--- EXERCISE INPUT Enclosed Below ---

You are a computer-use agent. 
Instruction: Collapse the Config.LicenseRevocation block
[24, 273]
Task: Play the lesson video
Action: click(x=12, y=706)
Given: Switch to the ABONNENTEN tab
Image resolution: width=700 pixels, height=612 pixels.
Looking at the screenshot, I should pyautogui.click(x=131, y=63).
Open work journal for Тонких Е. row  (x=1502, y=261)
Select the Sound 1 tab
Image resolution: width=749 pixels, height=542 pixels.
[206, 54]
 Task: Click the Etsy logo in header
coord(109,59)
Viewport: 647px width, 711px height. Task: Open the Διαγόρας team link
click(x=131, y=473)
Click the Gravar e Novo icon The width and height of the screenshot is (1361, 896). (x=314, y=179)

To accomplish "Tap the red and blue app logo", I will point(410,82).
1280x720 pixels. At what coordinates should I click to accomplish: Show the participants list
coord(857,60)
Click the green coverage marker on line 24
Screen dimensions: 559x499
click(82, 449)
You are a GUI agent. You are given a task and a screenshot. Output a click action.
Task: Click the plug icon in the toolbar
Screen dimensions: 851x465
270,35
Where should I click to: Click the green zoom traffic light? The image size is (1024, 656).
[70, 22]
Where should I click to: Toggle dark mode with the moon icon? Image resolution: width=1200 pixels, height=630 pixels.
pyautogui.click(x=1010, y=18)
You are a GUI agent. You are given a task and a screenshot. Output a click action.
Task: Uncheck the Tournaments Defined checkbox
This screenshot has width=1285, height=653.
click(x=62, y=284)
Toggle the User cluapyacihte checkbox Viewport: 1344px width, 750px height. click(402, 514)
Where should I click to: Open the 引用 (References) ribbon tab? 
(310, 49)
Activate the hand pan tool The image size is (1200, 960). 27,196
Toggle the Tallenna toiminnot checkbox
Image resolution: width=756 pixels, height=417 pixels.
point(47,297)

--- End of Enclosed EXERCISE INPUT ---

TASK REQUIREMENTS -
Only the lines that contain the string "checkbox" are to be copied from the records.

YOUR RESPONSE -
Task: Uncheck the Tournaments Defined checkbox
Toggle the User cluapyacihte checkbox Viewport: 1344px width, 750px height. click(402, 514)
Toggle the Tallenna toiminnot checkbox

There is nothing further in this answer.